Da giorni gli investitori scrutano la seconda potenza economica globale. Il timore è che una grave crisi immobiliare possa mandare gambe all’aria anche il settore finanziario locale, scatenando a sua volta una sorta di «momento Lehman Brothers» globale. Per ora è complicato fare previsioni, anche se è plausibile che il rallentamento in corso dell’economia cinese potrà riverberarsi a livello planetario attraverso produzione manifatturiera e scambi commerciali più fiacchi del previsto. Così sempre più analisti evocano «il tramonto del boom cinese degli ultimi 40 anni». Secondo il Wall Street Journal, addirittura, «il modello che ha condotto il Paese dalla povertà allo status di grande potenza si è rotto». Certo, lo stesso quotidiano finanziario americano ricorda la recente parabola del settore delle auto elettriche o delle energie rinnovabili made in China per mettere in guardia da un eccesso di catastrofismo. Tuttavia, il Fondo monetario internazionale prevede per i prossimi anni un tasso di crescita del Pil cinese pari al 4%, meno della metà della media degli ultimi quattro decenni. E dietro analisi simili di medio-lungo periodo c’è sempre, guarda caso, la nuova debolezza demografica cinese. Secondo Gideon Rachman, editorialista del Financial Times, «la fase di decollo» della crescita cinese, come successo negli scorsi decenni anche in Giappone e Corea del Sud, «è stata guidata da una rapida industrializzazione trainata dall’export e da una forza lavoro a basso costo. Il rallentamento attuale è strettamente legato all’invecchiamento e al restringimento della popolazione». La spietata politica del «figlio unico», adottata dal Partito Comunista Cinese nel 1980 e abbandonata soltanto nel 2016, ha accelerato l’invecchiamento della società. Se la popolazione giapponese ha iniziato a diminuire nel 2011 e quella sudcoreana nel 2020, «lo scorso anno è toccato alla Cina registrare il suo primo declino della popolazione negli ultimi 60 anni. E in modo preoccupante per le autorità cinesi, questo calo della popolazione è cominciato quando la ricchezza media è a un livello inferiore rispetto ai vicini orientali». Per questo motivo Pechino «potrebbe accorgersi che la sua transizione verso una società più vecchia e a minor crescita sarà decisamente più difficile e turbolenta».
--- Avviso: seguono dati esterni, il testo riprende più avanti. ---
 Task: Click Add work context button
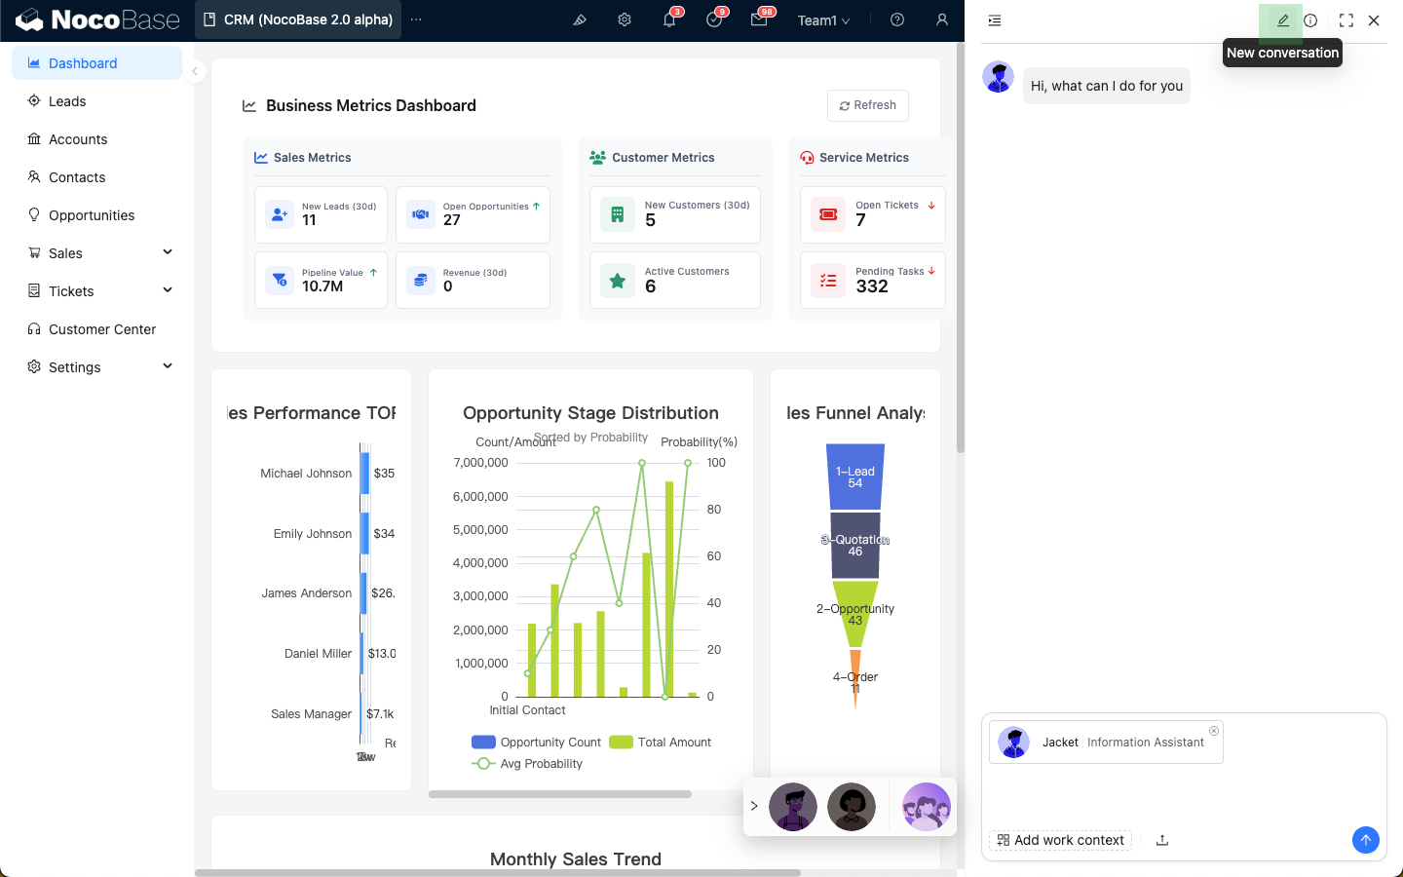[1060, 840]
Forza lavoro che si assottiglia, produttività che si riduce, innovazione che s’indebolisce e welfare pubblico che diventa meno sostenibile: se la crisi demografica frena la crescita di un colosso da un miliardo e 425 milioni di abitanti, con un Pil da 17.963 miliardi di dollari (dati della Banca Mondiale), come si può pensare che possa lasciare indenne un’Italia con 58 milioni di abitanti e un Pil da 2.010 miliardi di dollari?